At a young age he watched his father supervise bridge construction crews and realized that he wanted to become an engineer. After serving two years in the U.S. Army, he attended Virginia Tech for two years, then transferred to George Washington University, where he received his civil engineering degree in 1951.

Five years later, Dewberry teamed with fellow engineer Jim Nealon in 1956 to launch their own firm supporting suburban development in the D.C. region. His wife, Reva, served as bookkeeper and a silent partner for the practice, headquartered in Fairfax since 1965.

Dewberry dedicated himself to advancing the practice of the planning, engineering, and surveying professions while being involved in the day-to-day management of the organization.

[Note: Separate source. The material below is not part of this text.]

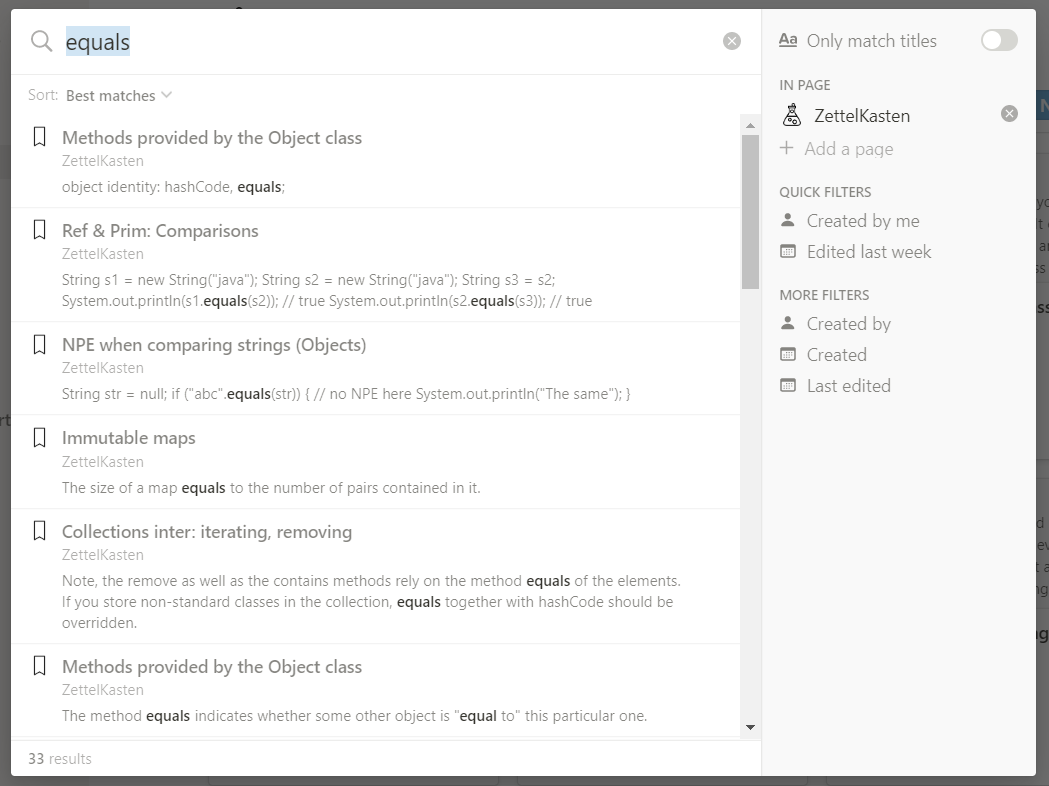
Task: Click the scrollbar down arrow
Action: click(x=750, y=727)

The firm also provides design and consulting expertise for major land development initiatives, transportation infrastructure, emergency management and disaster response, municipal engineering, and building design. It continues to be family owned.

Dewberry was proud of the company’s fast-tracked design of the Dulles Toll Road as well as planning and engineering for communities such as Montgomery Village in Maryland and Burke Centre in Northern Virginia. 

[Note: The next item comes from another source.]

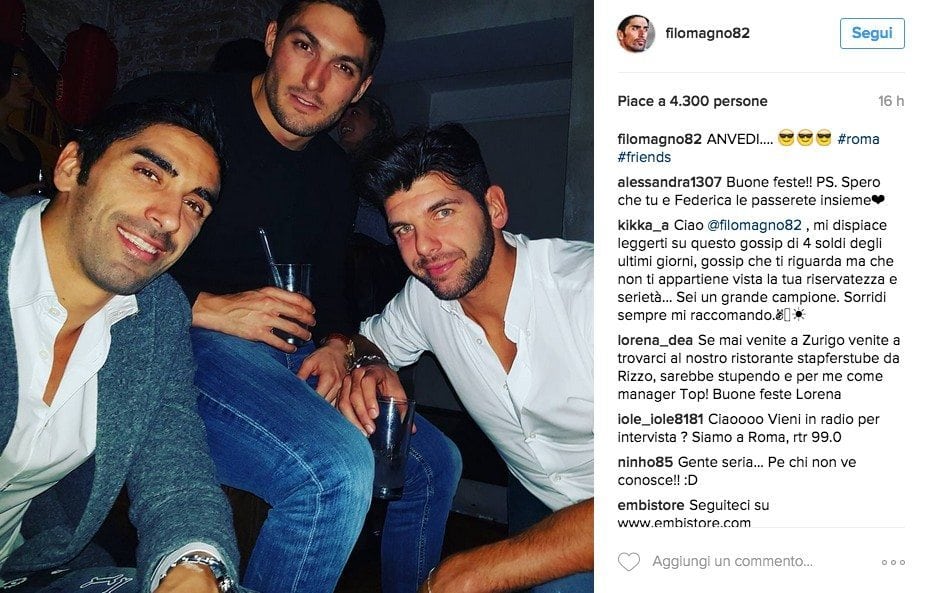Click the Aggiungi un commento input field
This screenshot has height=593, width=925.
tap(732, 561)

His interests led him to co-author the widely used Land Development Handbook, published by McGraw-Hill in 1995 and now in its fourth edition. He was a founding member and chairman of the Engineers & Surveyors Institute, a model for government-industry partnership, and of George Mason University’s Urban Systems Engineering Institute.

Dewberry was showered with awards and honors from professional, community, and educational institutions. He considered receiving the George Mason University Mason Medal one of his highest achievements.

He was a distinguished member and life member of ASCE. He also belonged to the American Public Works Association, National Society of Professional Engineers, Virginia Association of Surveyors, and the Surveyors Historical Society. He served on many commissions, as appointed by Virginia governors.

In 1995 he established the Sidney O. Dewberry Collection of Surveying and Engineering Technology, always on display at the Dewberry headquarters.

Dewberry loved music, and at 74 learned to play the piano. The Reva and Sid Dewberry Family School of Music was established at George Mason University to support and provide scholarships to its music program.